Within the entries below, output exactly the lines between the line containing "You are a GUI" and the line containing "You are a computer-use", inclusive, and omit any picture.

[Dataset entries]
• • •
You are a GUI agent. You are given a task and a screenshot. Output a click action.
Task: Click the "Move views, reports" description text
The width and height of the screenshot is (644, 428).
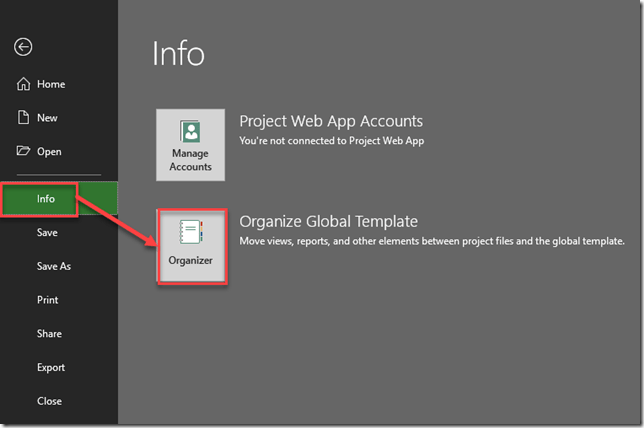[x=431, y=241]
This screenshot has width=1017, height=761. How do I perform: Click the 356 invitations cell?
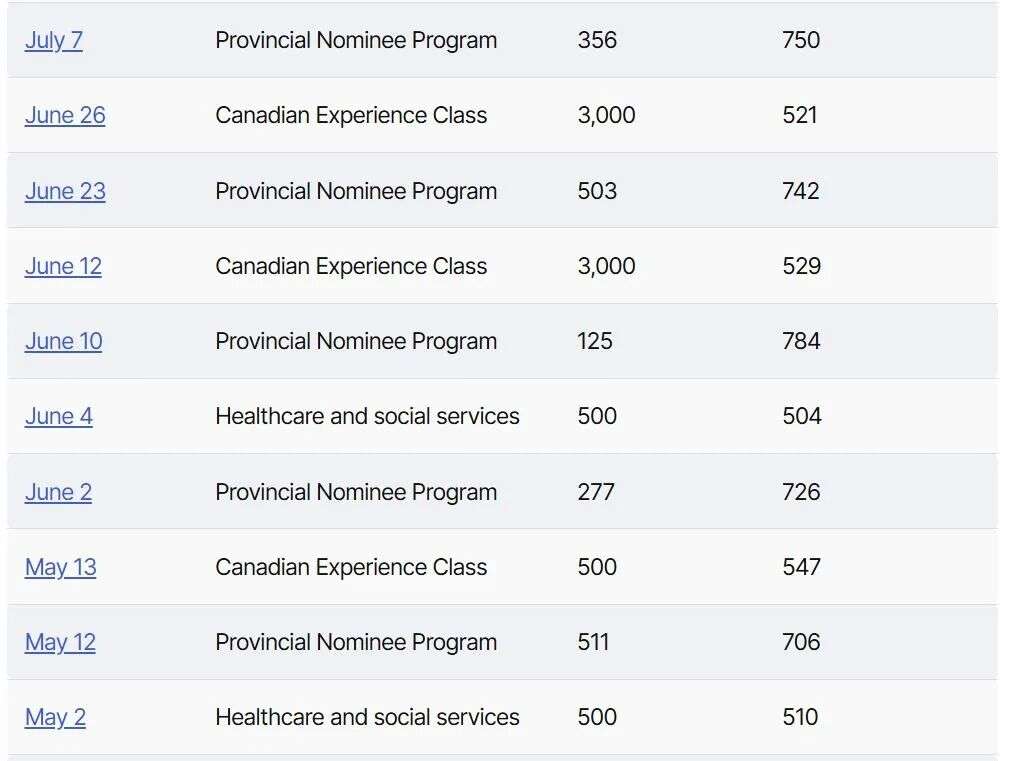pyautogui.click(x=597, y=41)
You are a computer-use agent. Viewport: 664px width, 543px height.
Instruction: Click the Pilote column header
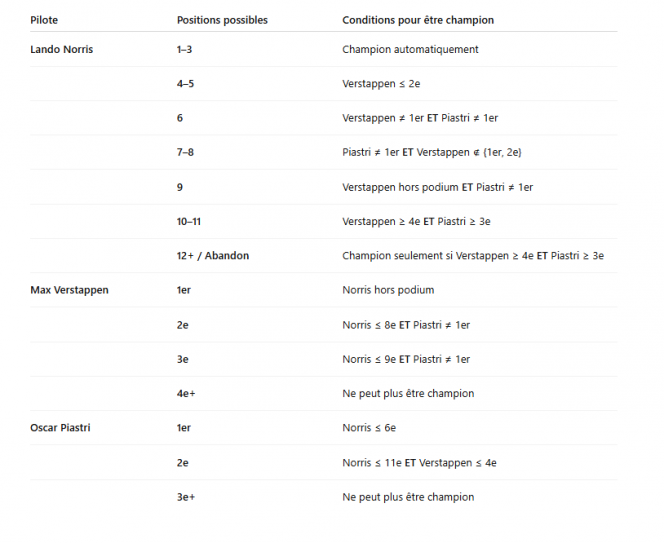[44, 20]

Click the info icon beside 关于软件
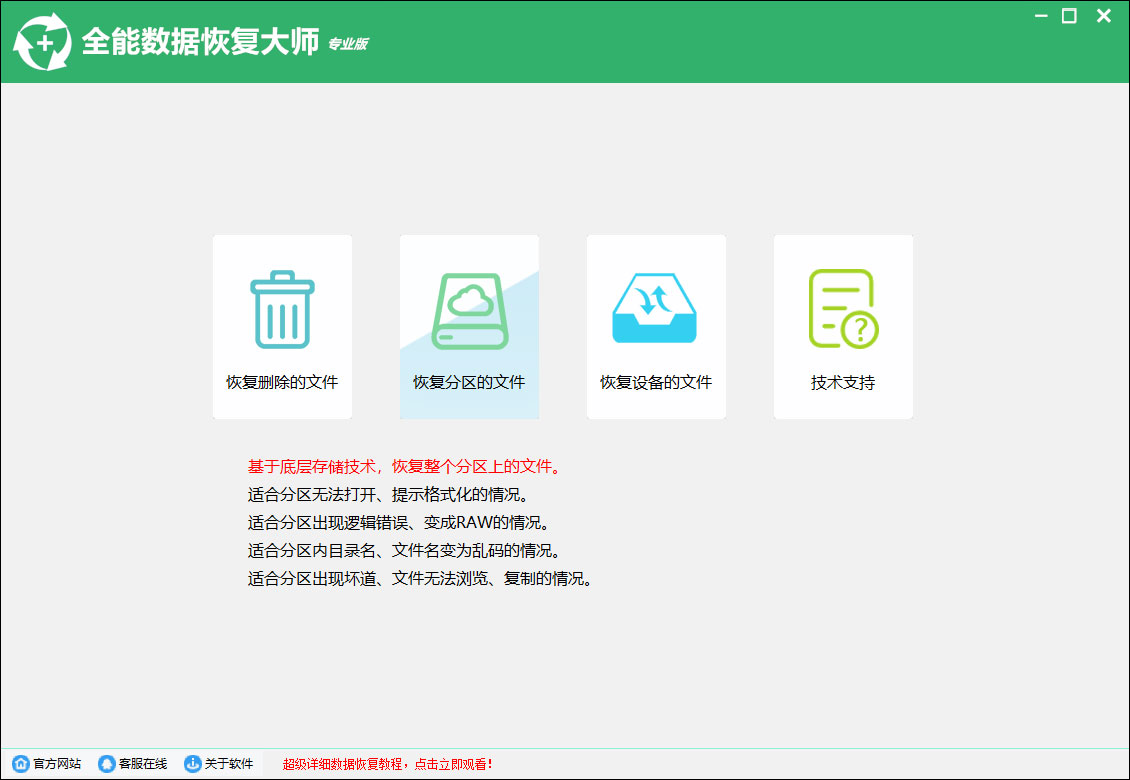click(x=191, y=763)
• • •
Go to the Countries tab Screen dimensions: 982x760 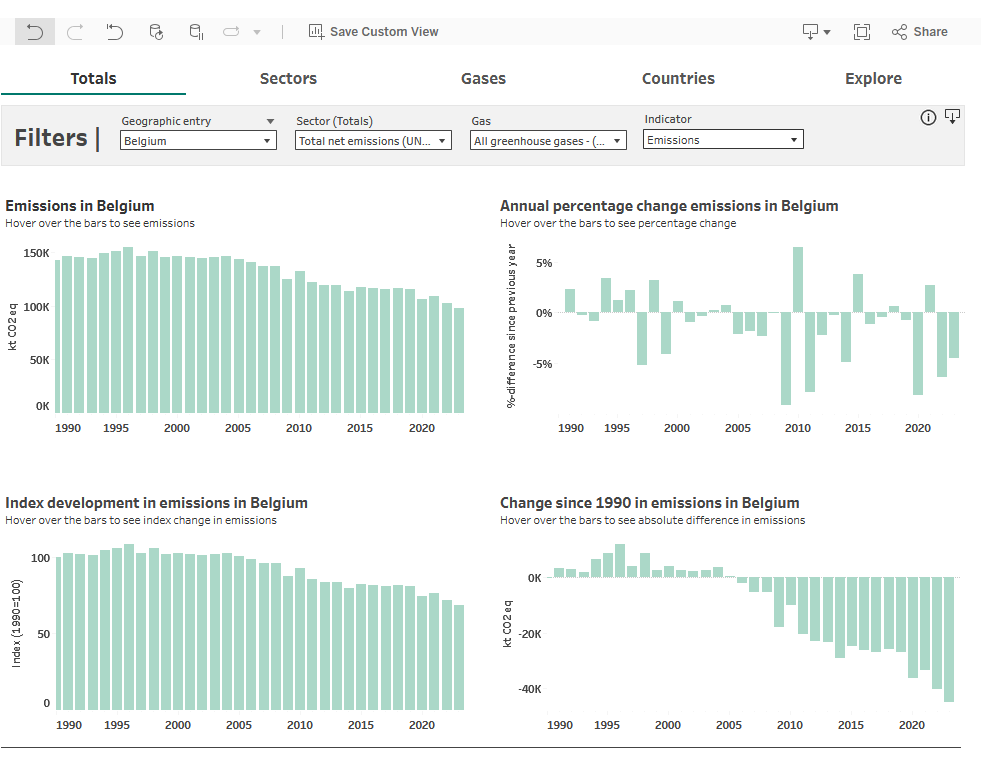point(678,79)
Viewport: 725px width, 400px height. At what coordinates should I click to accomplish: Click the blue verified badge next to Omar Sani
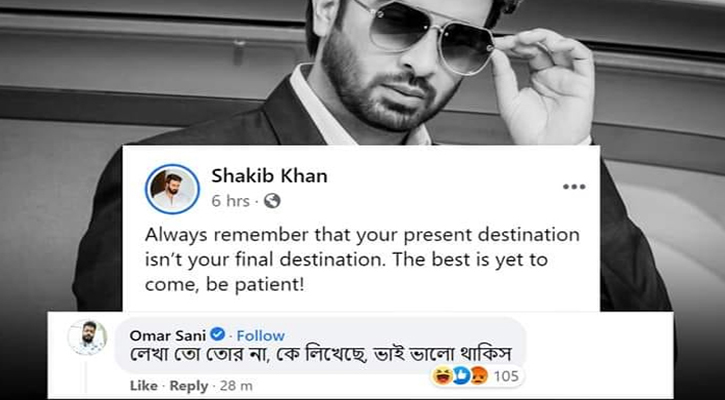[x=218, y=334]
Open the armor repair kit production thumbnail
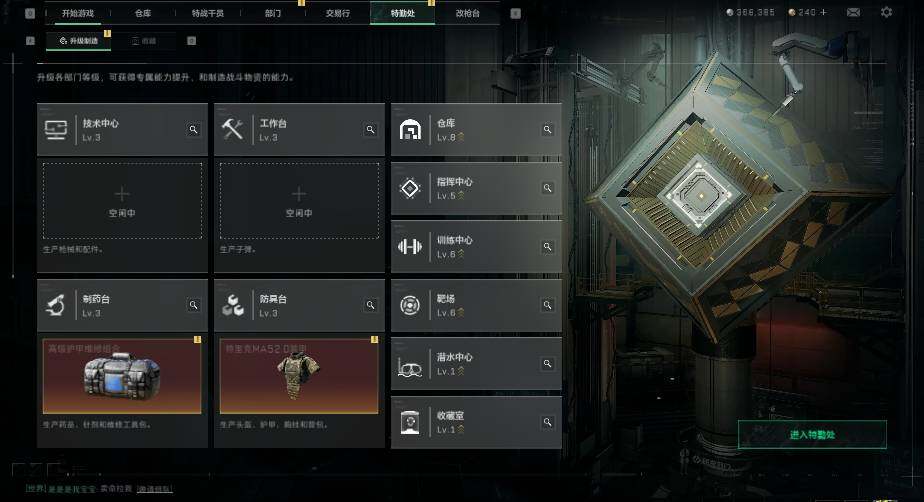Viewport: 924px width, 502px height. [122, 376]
• • •
PROBLEM SOLUTION
You are a GUI agent. You are given a task and a screenshot. Output a click action.
Task: Click the "Move views, reports" description text
The width and height of the screenshot is (644, 428).
[x=431, y=241]
This screenshot has width=1017, height=761. How do I perform: Click the 356 invitations cell?
pyautogui.click(x=597, y=41)
You are a computer-use agent. Viewport: 664px width, 543px height.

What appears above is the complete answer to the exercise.